Cubs’ Kyle Tucker’s time at Wrigley Field begins. Does that mean it’s running out already?

They bowed to Andre Dawson in the late 1980s and early ’90s, Cubs fans in the right-field bleachers at Wrigley Field did. Salaams en masse, on the daily.

They chanted Sammy Sosa’s name for many years after that. Sosa ran out and saluted them, and in return came waves of, “Sammy! Sammy!”

Has the player been born who wouldn’t feel that sort of love and want to give some in return?

How will inhabitants of the bleachers in right reach out and connect with Kyle Tucker this season?

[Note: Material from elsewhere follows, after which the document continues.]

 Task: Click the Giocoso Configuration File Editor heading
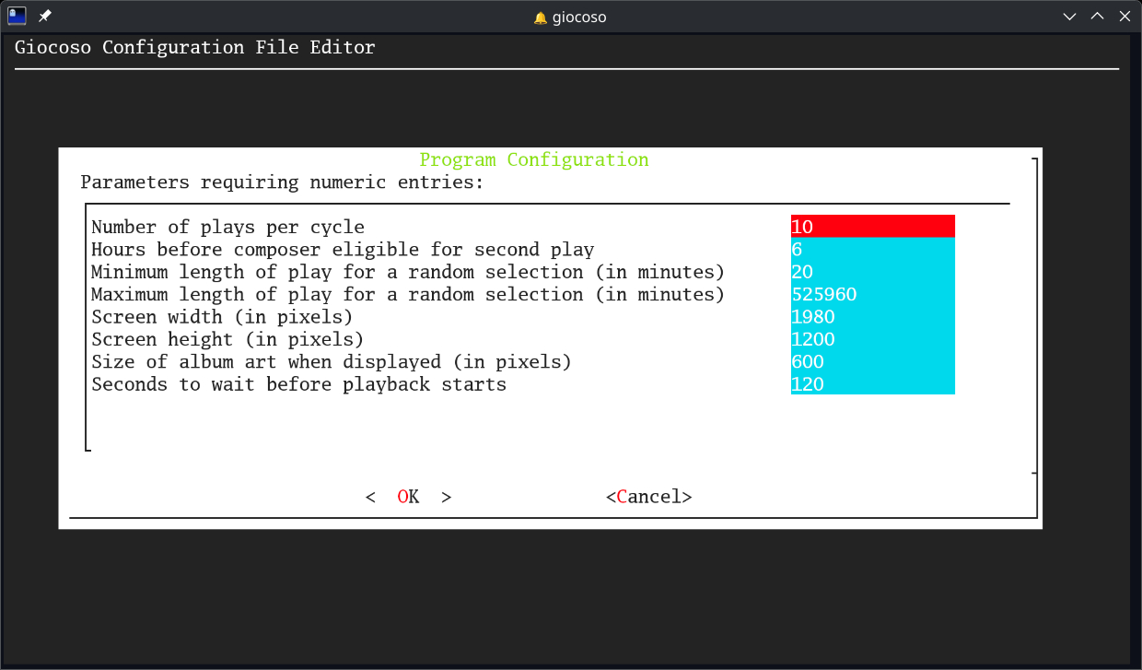tap(194, 47)
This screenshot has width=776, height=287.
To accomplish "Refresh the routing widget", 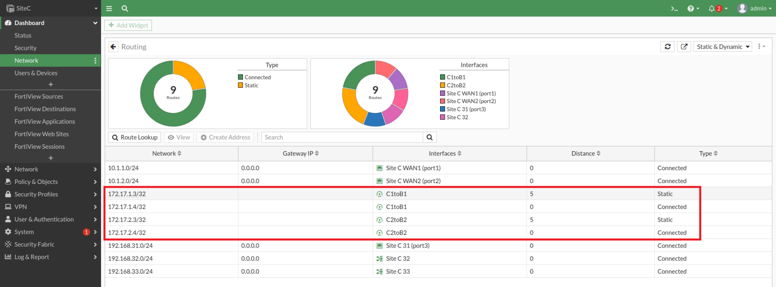I will (x=667, y=47).
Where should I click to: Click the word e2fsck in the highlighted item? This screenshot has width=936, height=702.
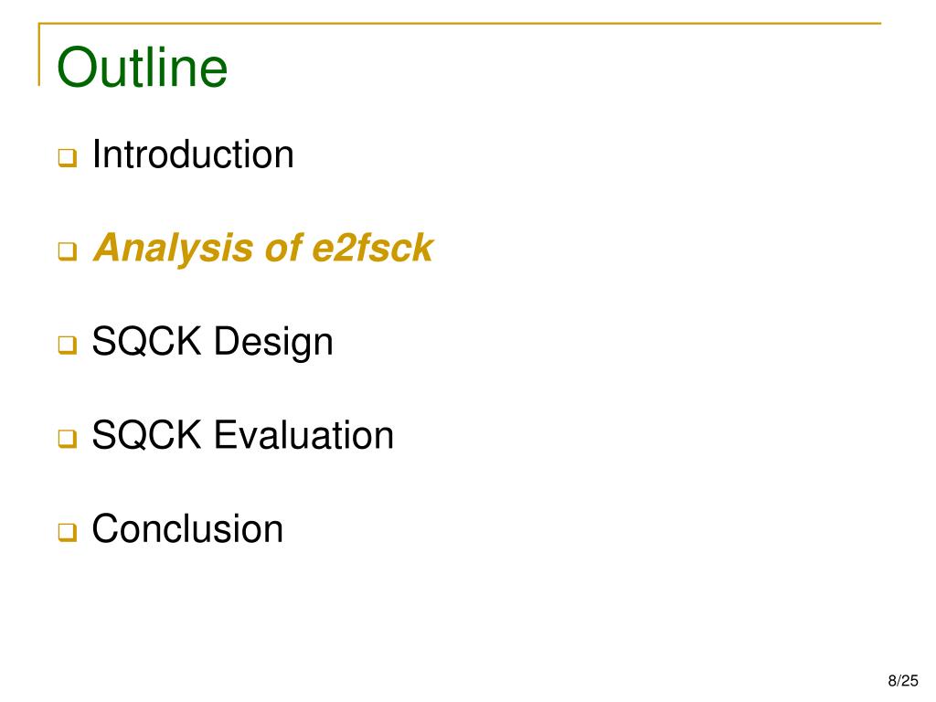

The fans wooing Tucker for six or seven months is only one tiny piece of what might keep the Cubs’ best player — potentially baseball’s next No. 1 free-agent prize — in Chicago for longer than one measly tease of a season.

“I think it’ll be cool,” Tucker said Friday before trotting out to right for the first time in his new home ballpark. “I’ll probably throw some baseballs up there for them. I’ll do my best to [connect] with them, and we’ll see what happens. Obviously, the fans love their Cubs, but we’ll see what happens with the free agency stuff.”

What happens could be that it takes upward of $400 million — or around half the total money Juan Soto signed for with the Mets — for the Cubs to remain in the Tucker business. At this point, that’s just a guess. Much as it’s just a guess that Cubs ownership won’t dig deep enough under its mattress for one of the best players in the game because of the various and vast conceits with which the team typically does business.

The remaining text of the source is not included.